I've worked hard all my life, sort of person who can't take a holiday - constantly on the go ( like most of us eh?!)
Anyway, I hate being on benefits. I know I'm on them because I'm looking after disabled dh but still it kind of makes me feel low. Pre dc and children I worked multiple jobs at once and enjoyed being successful. Now with my home work load there is no way I can persue such careers at this point.
Anyway, my job is another caring profession, in an emotional caring field rather than physical - but its something I'm passionate about (working with other mums) but I'm kind of spent looking after everyone. I look after dc, dh and can take on the emotional weight of the mums I work with sometimes. I work with an amazing team of uplifting and inspiring women but realistically even if I worked full time it would never be enough to sustain the 4 of us.
The only way I will ever get my online business off the ground is if I have the time to do it. The only room in my life is to ditch the job. The only way I will ever be able to finally sustain my family is by earning more than £9ph. I have a great business idea and am really passionate about it. Realistically it's a gamble as with all new businesses I'm not naive to think it's a golden path. I have a finance and business degree - and more importantly a strong sense of how I could develop and grow the business. It would take relatively little start up costs.
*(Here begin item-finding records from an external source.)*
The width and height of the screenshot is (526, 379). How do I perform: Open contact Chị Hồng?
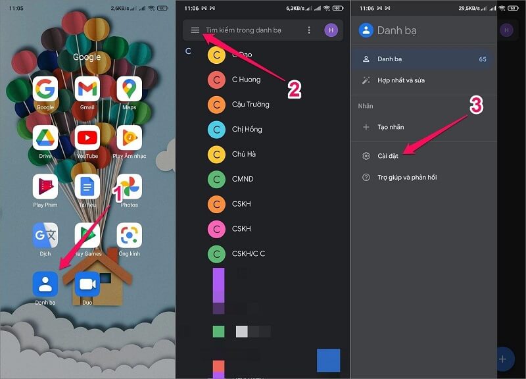247,129
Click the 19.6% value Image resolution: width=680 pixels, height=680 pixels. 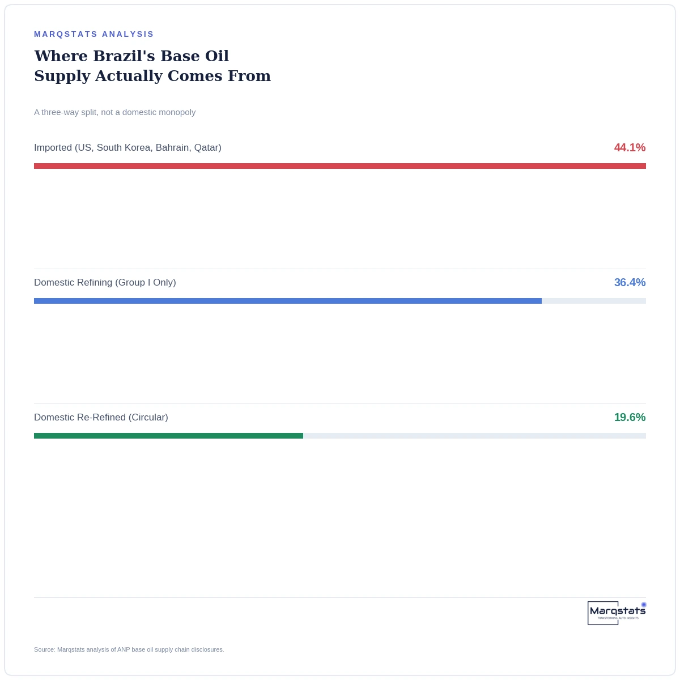[630, 417]

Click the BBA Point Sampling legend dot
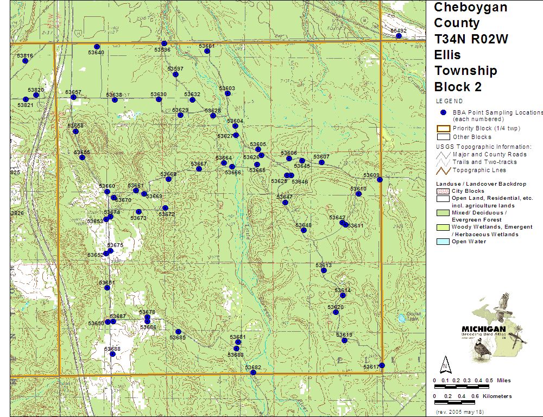(443, 112)
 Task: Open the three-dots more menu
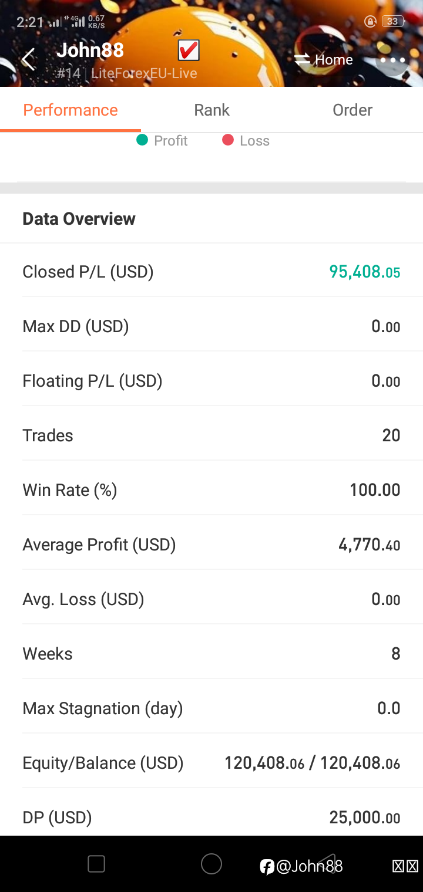392,60
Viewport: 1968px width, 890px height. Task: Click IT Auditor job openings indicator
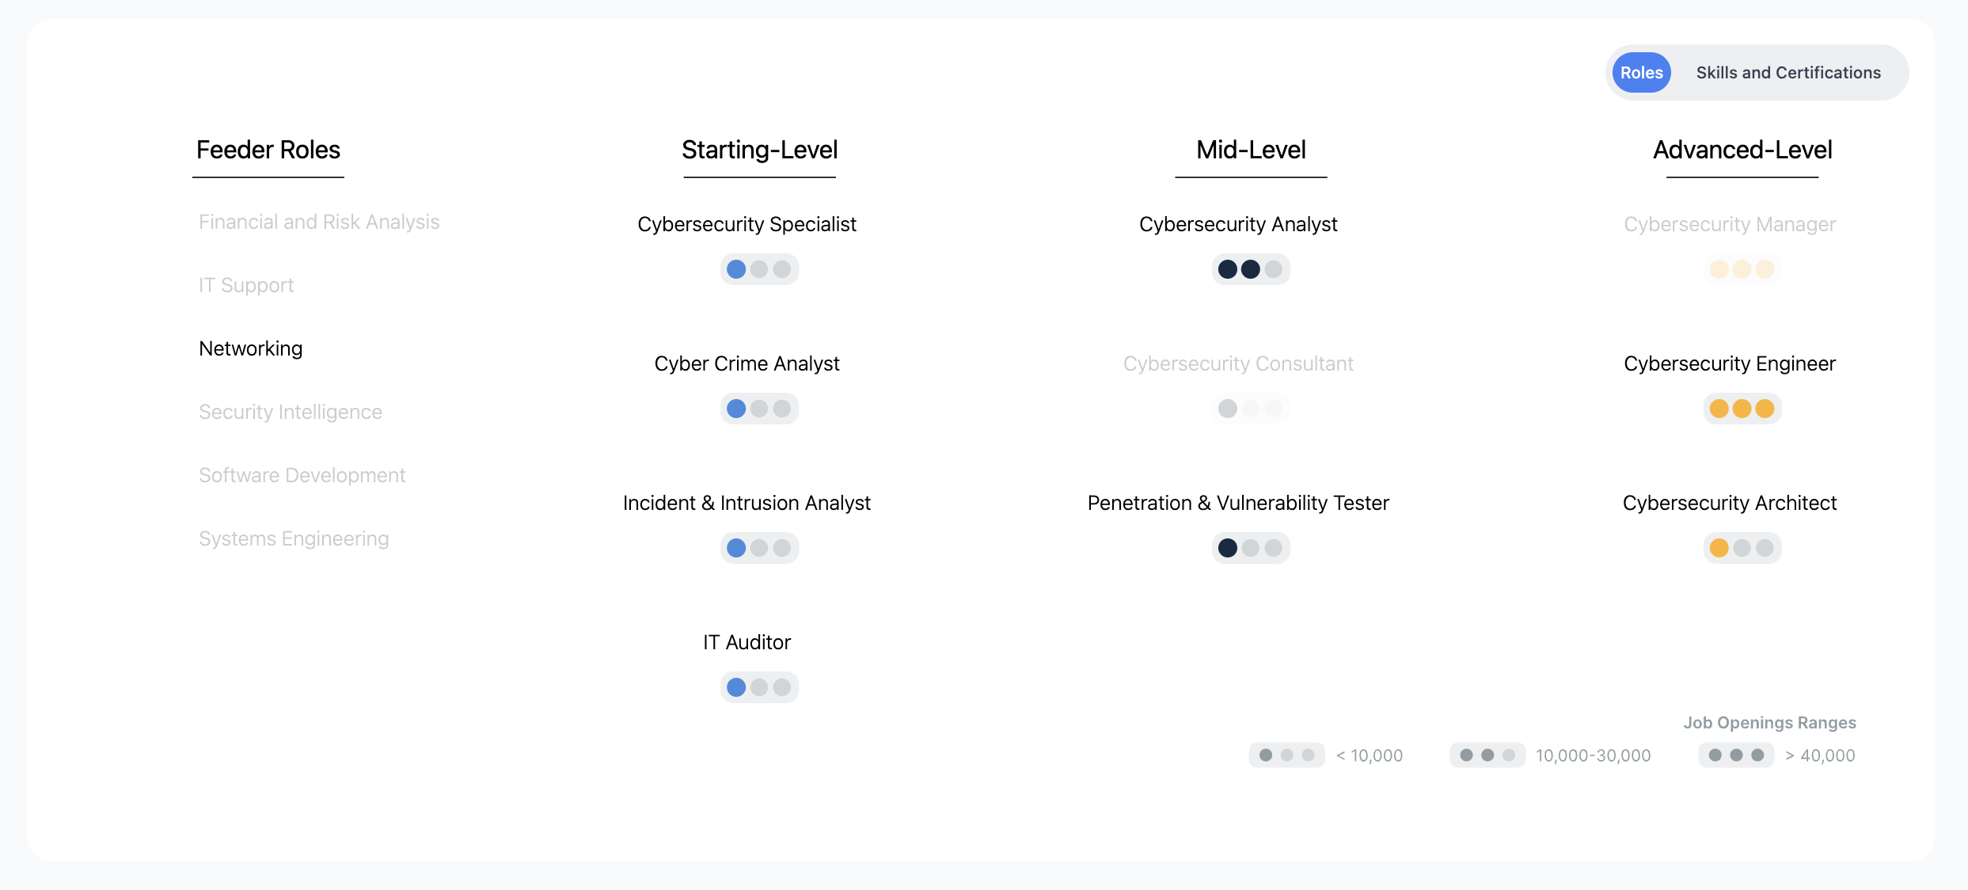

However something is holding me back, it seems crazy to give up a job in this day and age - even if I don't earn anything from it - with cuts to disabled benefits at least it's nice knowing I'm employable as I have been in a steady job.
Ultimately I am desperate to be able to provide for my family financially and persue my dream - am I right to go with my gut or stick to security of things plodding along?
OllyBJolly · 20/07/2017 07:23
Do you have savings? how long would it take before you would earn enough to be able to live on? Can you earn enough, quickly enough, to build up a cushion if income dried up?
I'd be very nervous about giving up a steady income, especially if I was the only breadwinner in the household. Is there anyway you could create that space elsewhere - work part time? outsource some of the household tasks?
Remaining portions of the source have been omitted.